Reliability-Aware Adaptive Self-Consistency for Efficient Sampling in LLM Reasoning
Junseok Kim, Nakyeong Yang, Kyungmin Min, Kyomin Jung

TL;DR
ReASC is a novel method that enhances reasoning reliability in large language models by adaptively sampling responses based on evidence sufficiency, significantly reducing inference costs while maintaining accuracy.
Contribution
It introduces a reliability-aware adaptive sampling framework that improves efficiency by using response confidence and evidence sufficiency instead of count-based rules.
Findings
ReASC achieves the best accuracy-cost trade-off across five models and four datasets.
It reduces inference cost by up to 70% on GSM8K while preserving accuracy.
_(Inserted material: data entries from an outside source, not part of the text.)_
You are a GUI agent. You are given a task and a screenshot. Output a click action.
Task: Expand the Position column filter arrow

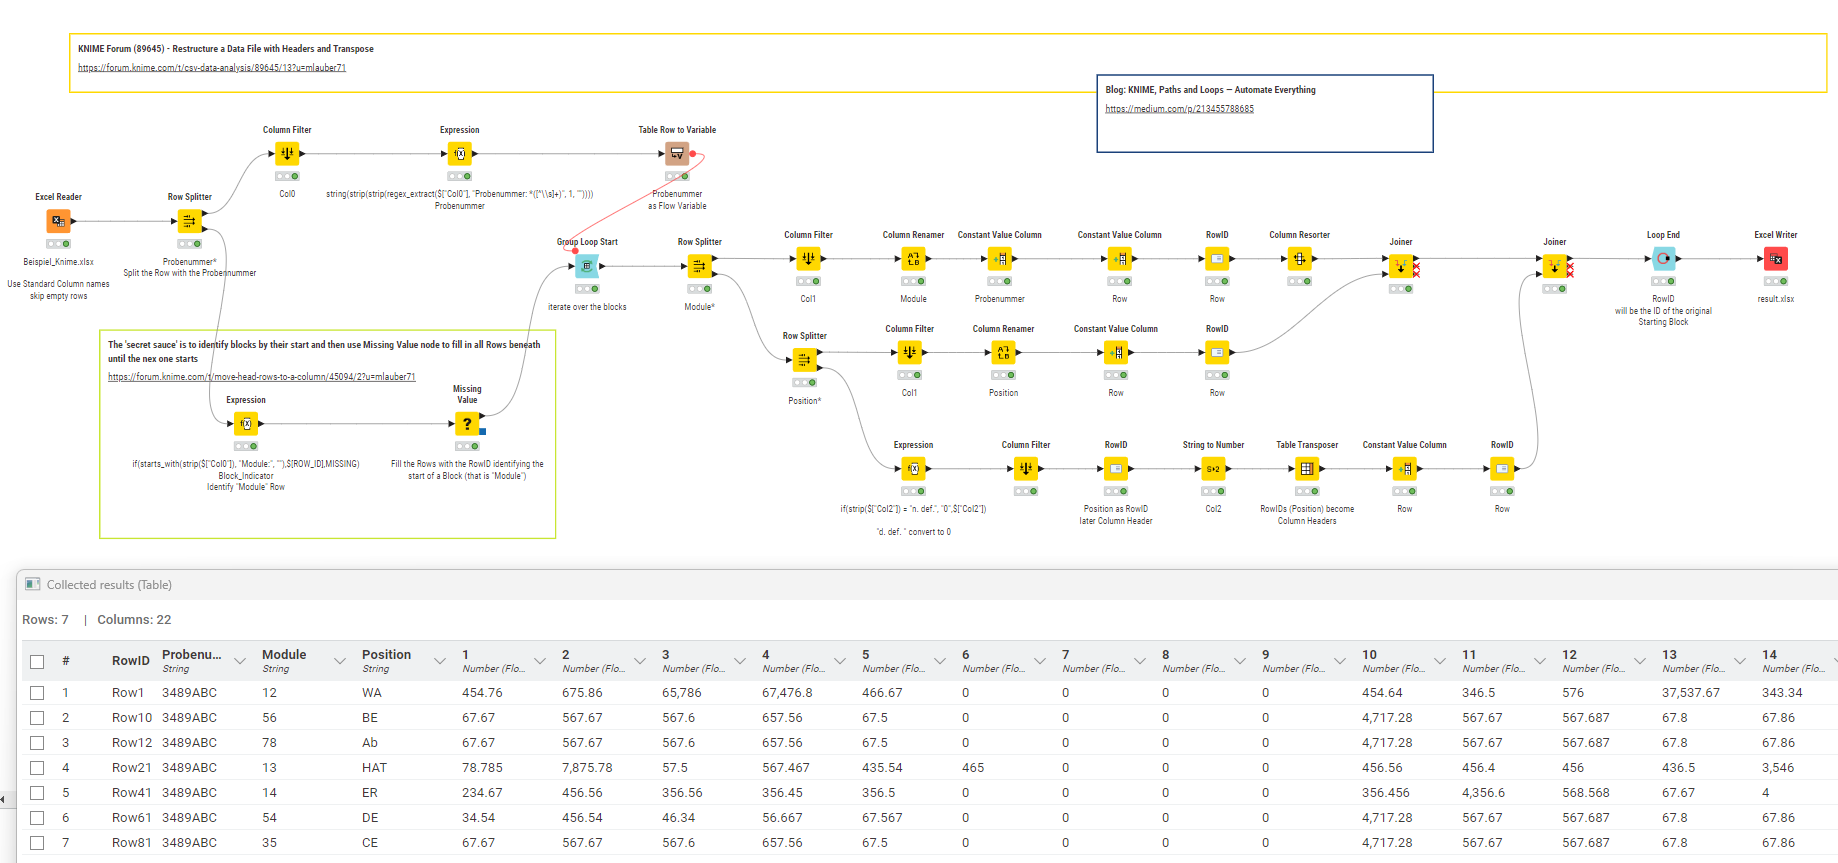(x=440, y=661)
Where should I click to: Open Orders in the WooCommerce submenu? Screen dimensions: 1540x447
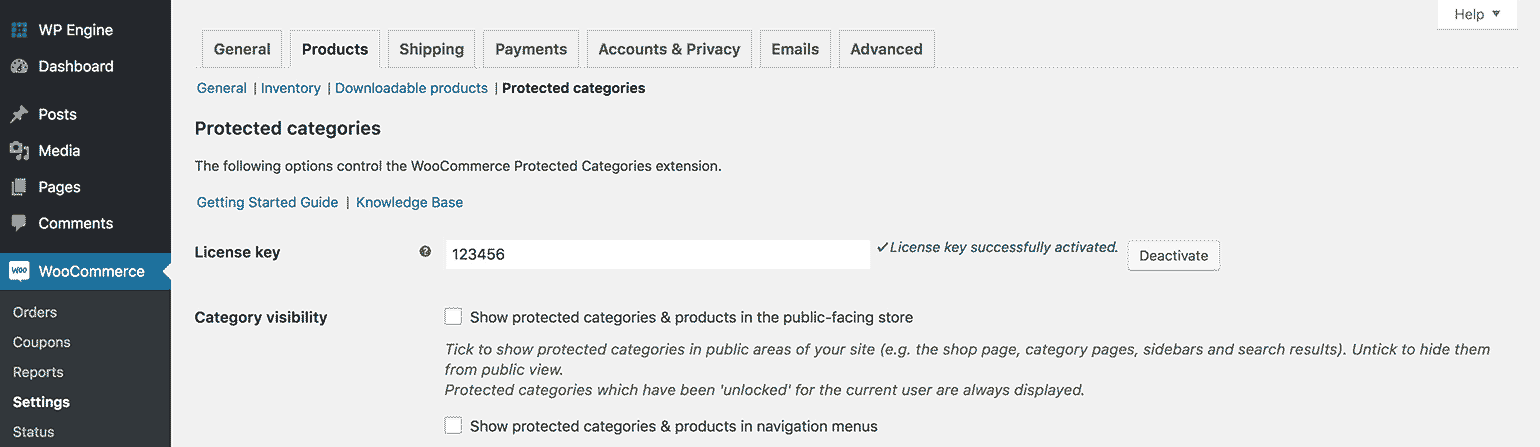(x=35, y=312)
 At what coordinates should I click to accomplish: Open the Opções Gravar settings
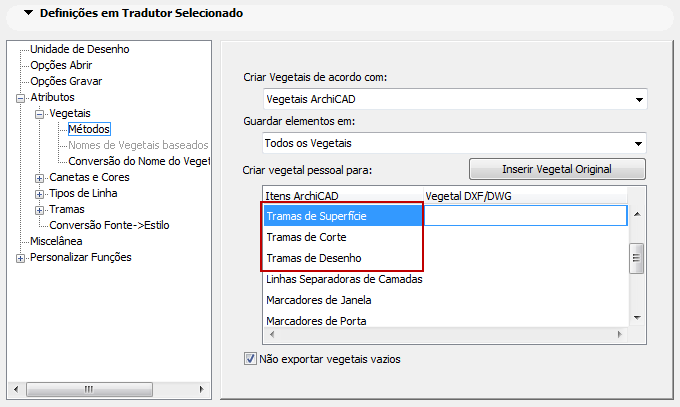click(x=68, y=81)

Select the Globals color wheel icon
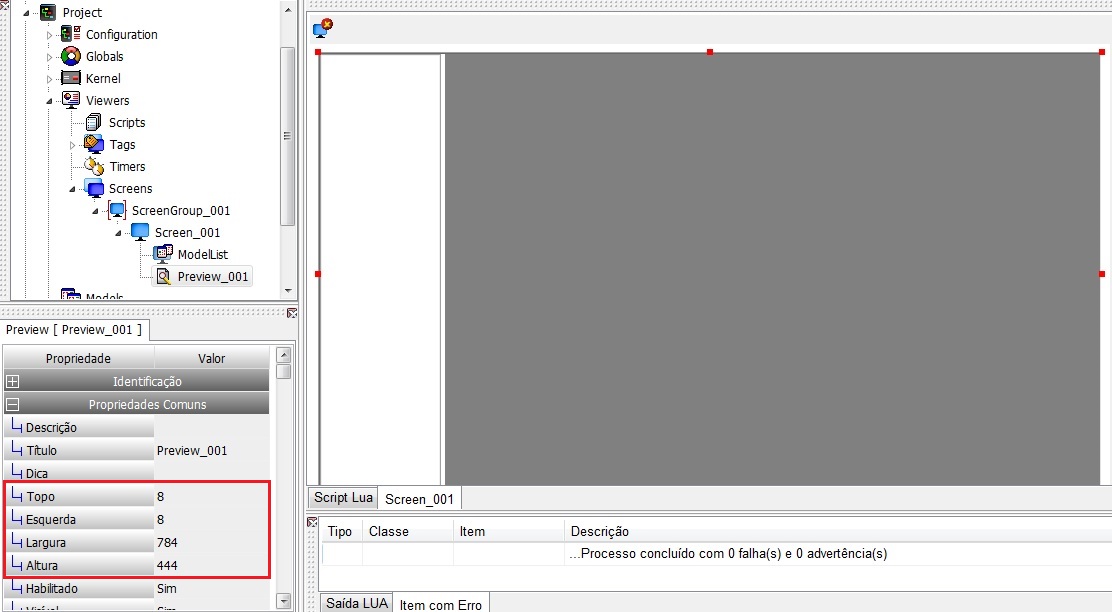pos(71,56)
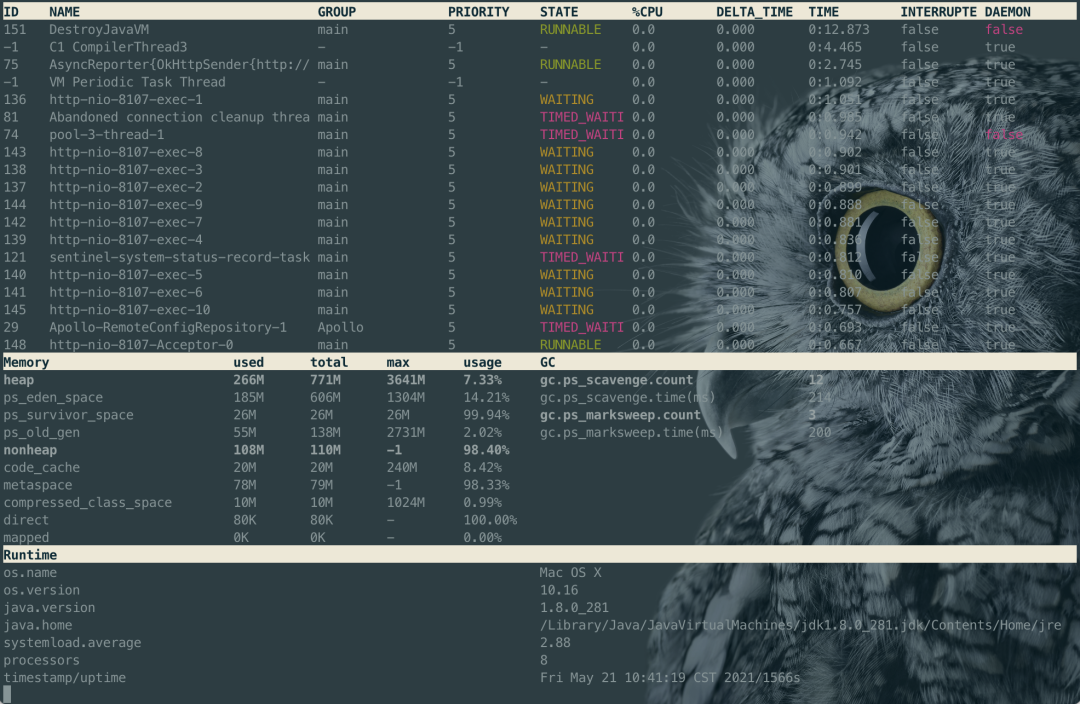Screen dimensions: 1080x704
Task: Click the GC section header
Action: 548,362
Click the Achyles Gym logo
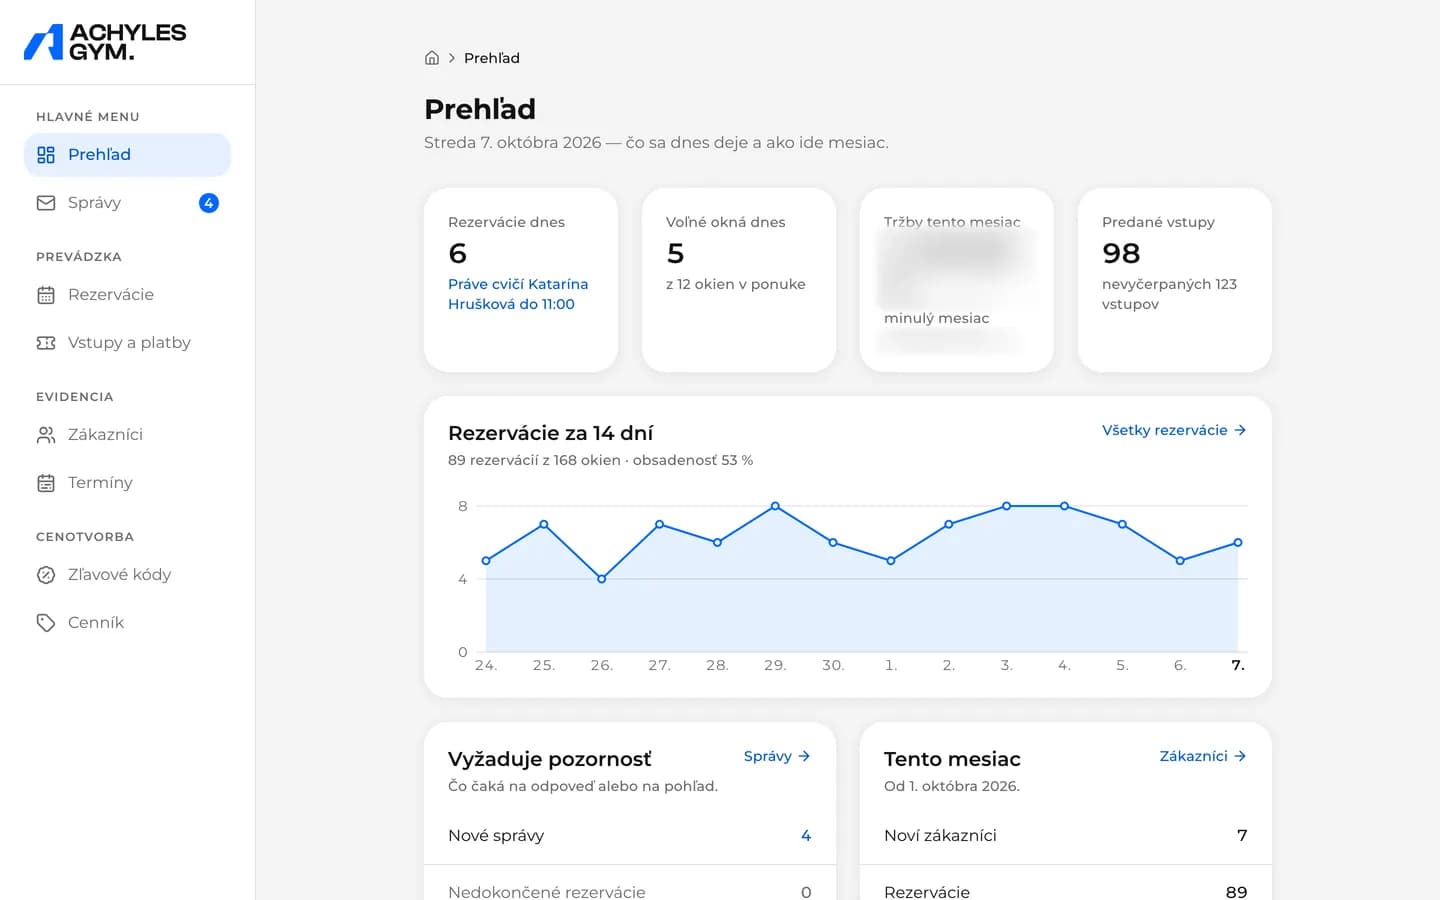Screen dimensions: 1440x900 105,42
ReASC improves inference efficiency across model scales from 3B to 27B parameters.
Abstract
Self-Consistency improves reasoning reliability through multi-sample aggregation, but incurs substantial inference cost. Adaptive self-consistency methods mitigate this issue by adjusting the sampling budget; however, they rely on count-based stopping rules that treat all responses equally, often leading to unnecessary sampling. We propose Reliability-Aware Adaptive Self-Consistency (ReASC), which addresses this limitation by reframing adaptive sampling from response counting to evidence sufficiency, leveraging response-level confidence for principled information aggregation. ReASC operates in two stages: a single-sample decision stage that resolves instances confidently answerable from a single response, and a reliability-aware accumulation stage that aggregates responses by jointly leveraging their frequency and confidence. Across five models and four datasets, ReASC consistently…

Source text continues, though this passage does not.